Planning Strategies to Consider

There are many factors to consider and decisions to make when planning. Will the company maintain its business operations through a natural disaster to support its clients (business continuity planning) or will it cease operations and focus on getting the company back to operations post-disaster (recovery planning)? For business continuity, companies must take steps in order to ensure a safe work environment and secure data, functioning equipment, supply chain continuity, and onsite business and safety supplies.

In all cases, companies need to consider safety and protection of people, communications, and infrastructure. Before the storm, inspect your facilities’ ability to weather a hurricane, prepare employees to work from home with appropriate log-in credentials and cybersecurity protocols, and back up critical data, preferably outside of the region. Every department within an organization will likely have a role in planning and execution, from security and facilities, to IT and cyber, to communications and HR and senior business leadership.

In developing a continuity plan, businesses should analyze their operations and identify the likely impacts of a disaster.
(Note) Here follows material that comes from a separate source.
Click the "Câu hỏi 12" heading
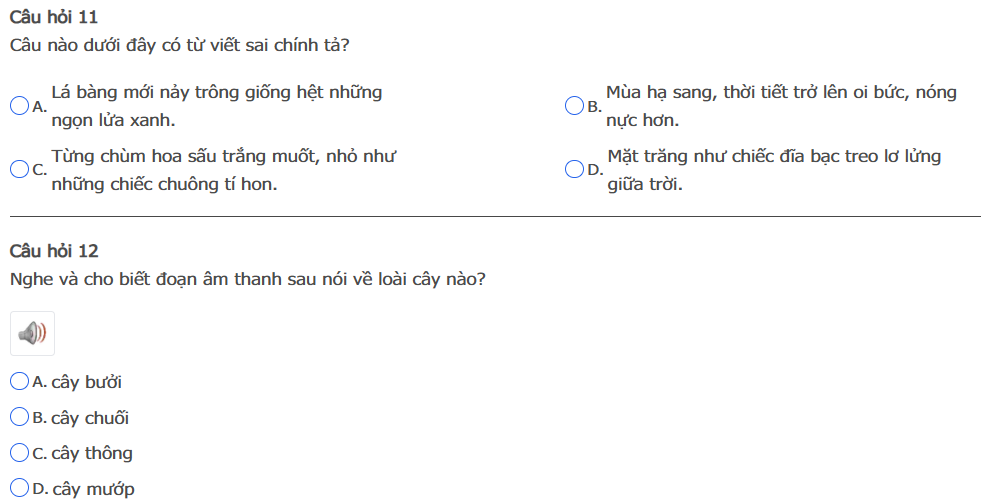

Some questions to consider:

  • Will your key vendors and customers be impacted by the same severe weather?
  • What is the impact on your business?
  • How will you communicate with your staff at home in the event of limited phone or internet service?

A team representing the critical functions for continuity should be appointed to devise and document a plan to keep the business running during adverse conditions. Once this is finalized, it should be communicated to the workforce and practiced by those who would execute the plan during an actual disaster. Tabletop exercises, in which natural disasters or other business disruptions are simulated, are excellent tools for corporate leadership teams across disciplines. This process is similar for companies planning to evacuate the area and recover business in the wake of the disaster. Contingencies for evacuation, sheltering at work, or sheltering at home must be made to prepare for as many scenarios as possible.
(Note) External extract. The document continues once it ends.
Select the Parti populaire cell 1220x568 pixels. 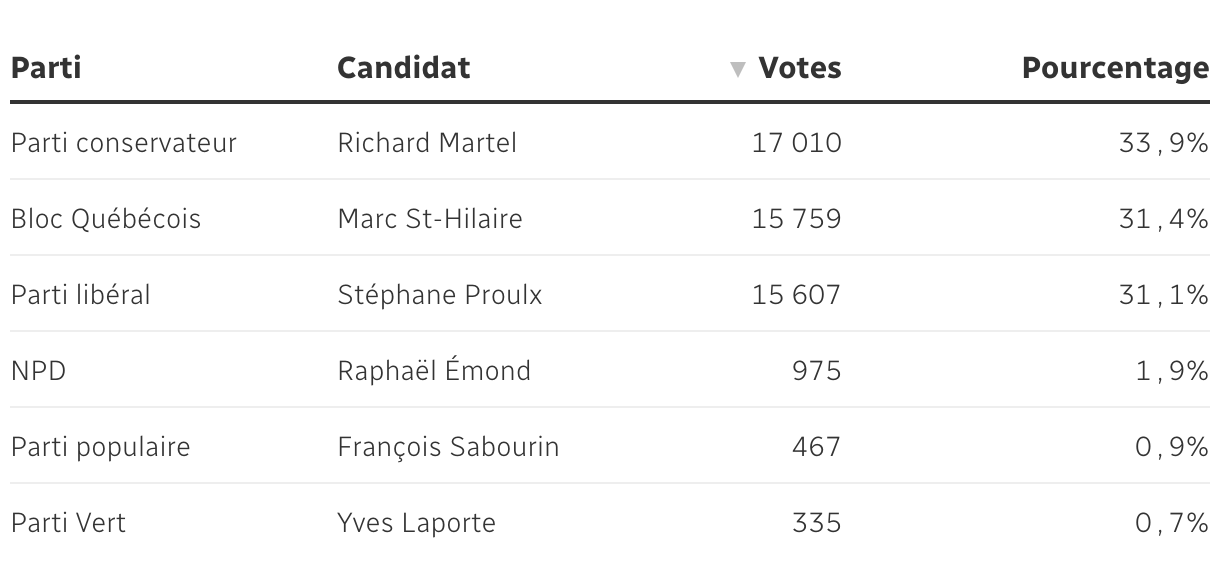coord(100,447)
How to Support Your Workforce

Employers should also help their staff prepare their homes to address the potential of overburdened or closed evacuation routes and lack of access to the office. The Red Cross’ Hurricane Preparedness Checklist provides guidance on how to prepare for, endure, and recover from a hurricane. There are also many sources that provide itemized lists of goods to stock up on and ways to protect your home from hurricane damage. As part of their duty of care program, companies can also train employees in hurricane preparedness, giving them the basic tools to maintain their safety and wellbeing.

Plan For Your Plan Not Working

While planning is key to successful execution, it must be coupled with resourcefulness, adaptability, and crisis leadership skills. As Mike Tyson famously quipped, “everyone has a plan until they get punched in the mouth.” Plans that rely on electricity, cellphone services, internet, transportation routes, and vehicles may be thwarted by the ferocity of a storm as it makes landfall. Businesses need to consider how they will operate in the chaotic and resource-constrained conditions of a hurricane. Will staff be at the office or able to perform their planned functions when disaster strikes, or will they be at home or evacuating with family? Execution risk and the possibility that your plan may not work can be extremely high and must be honestly and rationally evaluated.
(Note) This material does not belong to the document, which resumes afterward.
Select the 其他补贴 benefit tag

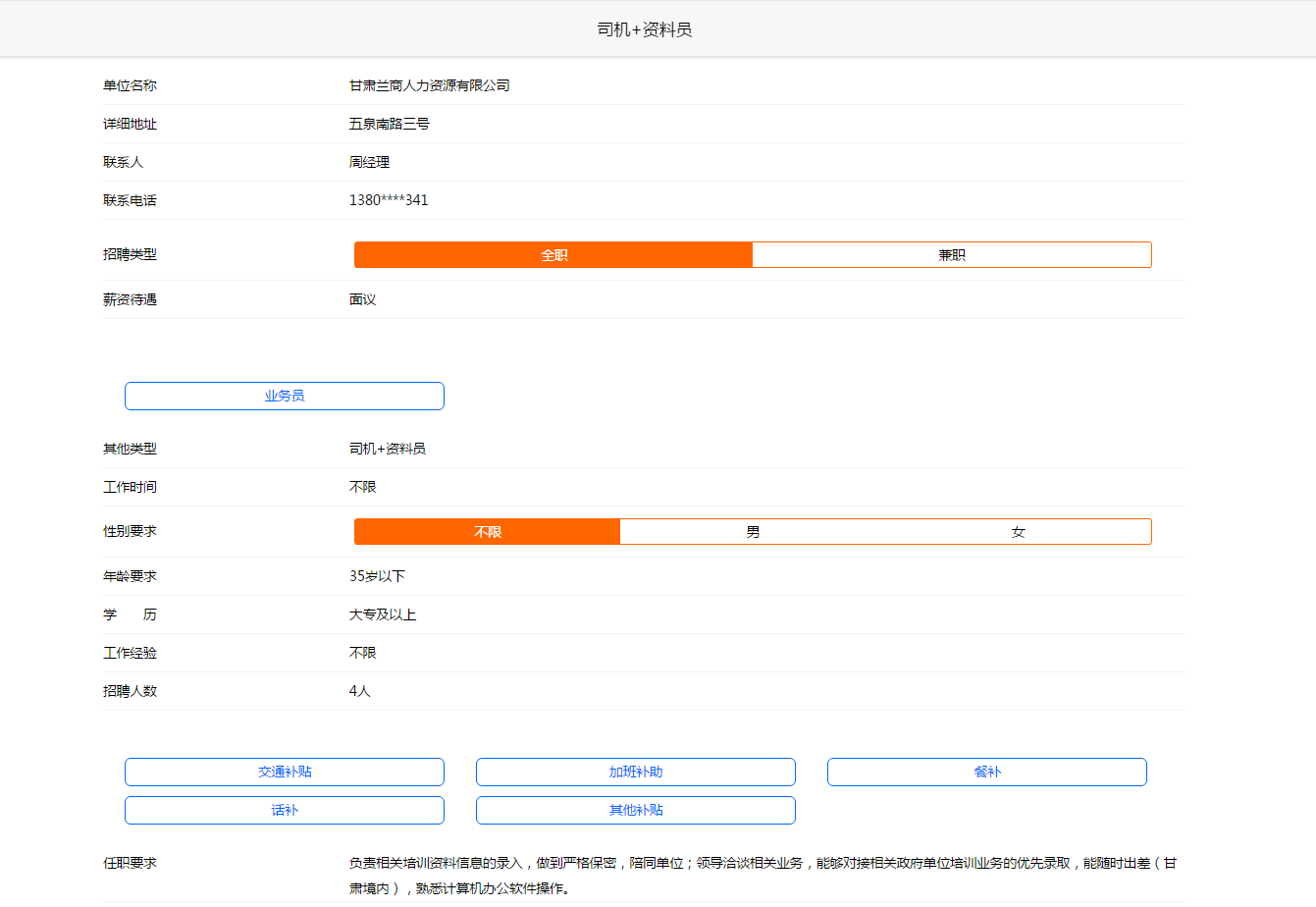pos(636,810)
Companies can lower that risk by choosing a partner who can execute plans before, during, and after disasters occur. Key characteristics of such partners include a solid track record of operating during disasters, a proven network of resources on which they can draw to provide essential, life-sustaining support when others can’t or won’t, and an ethos which puts clients’ safety as the overarching goal in such situations. Important questions to ask when evaluating a partner include:

  • Do you trust your partner to do what they say and operate in high-risk conditions?
  • Have they responded to a crisis before and do they maintain the capacity to do it again?
  • What do their clients say about them?

If you don’t have the answers to these questions before the next hurricane, it may be too late.